Thursday, March 26, 2009

What Happens In Vegas Catches Fire In Vegas

Desperate times; desperate people:
Years of no-money-down car loans followed by sinking home values and rising unemployment has made many people desperate over car payments they can no longer afford. For some, the answer is to ditch the car, report it stolen and collect the insurance money to pay it off without hurting their credit.

Authorities report a growing number of cars dumped in the Great Lakes, burned along remote New Jersey roadsides and driven into canals in California. The phenomenon is acute in Las Vegas, where sharp declines in tourism and construction have left thousands of workers unemployed and broke.

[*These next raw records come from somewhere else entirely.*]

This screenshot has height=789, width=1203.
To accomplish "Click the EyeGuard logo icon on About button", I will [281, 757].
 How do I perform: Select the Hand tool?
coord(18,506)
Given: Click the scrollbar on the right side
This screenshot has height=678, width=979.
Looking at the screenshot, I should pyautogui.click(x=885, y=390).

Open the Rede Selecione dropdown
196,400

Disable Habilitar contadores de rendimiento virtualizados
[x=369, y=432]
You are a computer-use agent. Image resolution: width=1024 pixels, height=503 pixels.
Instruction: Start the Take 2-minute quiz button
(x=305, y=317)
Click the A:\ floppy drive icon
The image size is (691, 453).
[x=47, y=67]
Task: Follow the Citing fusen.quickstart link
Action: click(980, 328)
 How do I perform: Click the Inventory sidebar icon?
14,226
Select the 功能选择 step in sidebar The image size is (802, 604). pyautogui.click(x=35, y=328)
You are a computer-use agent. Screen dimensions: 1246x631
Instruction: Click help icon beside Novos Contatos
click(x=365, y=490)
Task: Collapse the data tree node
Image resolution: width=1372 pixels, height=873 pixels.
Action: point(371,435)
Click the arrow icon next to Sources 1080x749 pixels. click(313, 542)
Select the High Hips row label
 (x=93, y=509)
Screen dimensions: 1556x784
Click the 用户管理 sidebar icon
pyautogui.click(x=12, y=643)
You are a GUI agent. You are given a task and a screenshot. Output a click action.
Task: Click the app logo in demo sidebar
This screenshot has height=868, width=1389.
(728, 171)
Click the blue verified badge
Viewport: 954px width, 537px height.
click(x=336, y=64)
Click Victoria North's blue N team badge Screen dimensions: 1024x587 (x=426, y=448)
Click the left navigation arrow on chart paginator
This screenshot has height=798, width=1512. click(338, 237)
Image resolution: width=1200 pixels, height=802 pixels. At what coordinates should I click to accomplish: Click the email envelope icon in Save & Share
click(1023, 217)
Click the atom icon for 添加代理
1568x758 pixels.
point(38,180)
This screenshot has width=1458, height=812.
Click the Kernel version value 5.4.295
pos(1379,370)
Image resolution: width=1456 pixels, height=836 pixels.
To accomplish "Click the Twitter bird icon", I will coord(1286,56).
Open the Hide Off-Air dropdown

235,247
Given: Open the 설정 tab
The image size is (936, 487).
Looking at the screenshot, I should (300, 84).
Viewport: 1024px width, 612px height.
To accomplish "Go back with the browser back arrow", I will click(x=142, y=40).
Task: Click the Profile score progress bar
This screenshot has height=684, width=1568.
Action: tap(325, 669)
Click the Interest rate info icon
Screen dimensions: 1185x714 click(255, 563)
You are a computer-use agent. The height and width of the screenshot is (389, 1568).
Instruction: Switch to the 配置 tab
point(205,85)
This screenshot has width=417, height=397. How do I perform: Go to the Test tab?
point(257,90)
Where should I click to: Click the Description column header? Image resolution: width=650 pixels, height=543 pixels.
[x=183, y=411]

...Tow yards in Las Vegas are filled with the blackened hulls of Mercedes sedans and Cadillac Escalades. The wrecks were pulled from desert hills and city streets by the department's eight-member auto-theft unit, which responds to calls around the clock. Over one weekend this month, Mr. Menzie investigated eight car fires in 36 hours.

"This is a money town," says Lt. Robert Duvall, who reorganized the auto-theft unit to include insurance arson fraud. "Where else can you lose a paycheck in a night?"

The cops hunt suspected arsonists by SUV and helicopter, trying to identify registered owners as quickly as possible. "We see people with singed eyebrows and hands," said Sgt. Will Hutchings, Mr. Menzie's boss. "Some of them still smell like gas."

The trend began to surface in 2007 when gas prices spiked and the number of auto arson claims jumped. In 2008 claims climbed nationally by 6%, said Dick Luedke, a spokesman for State Farm Insurance. In hotspots like Indiana, Michigan and New York the numbers rose 13% to 18%.

...Each year, more then 20,000 cars are stolen in Clark County, which includes Las Vegas; nearly 100 a week are believed to be fraud-related. Detectives say the stolen Hondas and Toyotas are usually sold for parts; some are shipped to Mexico. Other vehicles -- pricey Mercedes and Lexus models, among them -- are driven to the desert and set on fire for insurance claims. If the owner doesn't want to strike a match, the going rate to hire someone else is $500, Mr. Menzie said.

In 2007 police helicopters began scouring the desert looking for plumes of smoke belonging to stolen and abandoned cars. Last year they spotted 398 of them. Pilots call in the location of the wrecks and police rush to the scene in the hopes locating the owners as soon as possible.

...The night before, Mr. Menzie had caught up with the teenager who had burned his girlfriend's PT Cruiser -- at her request, he told police. The boy was suffering from second-degree burns on his face and hands.

Mr. Menzie said getting the confession was easy: "I think he was in too much pain to try and make anything up."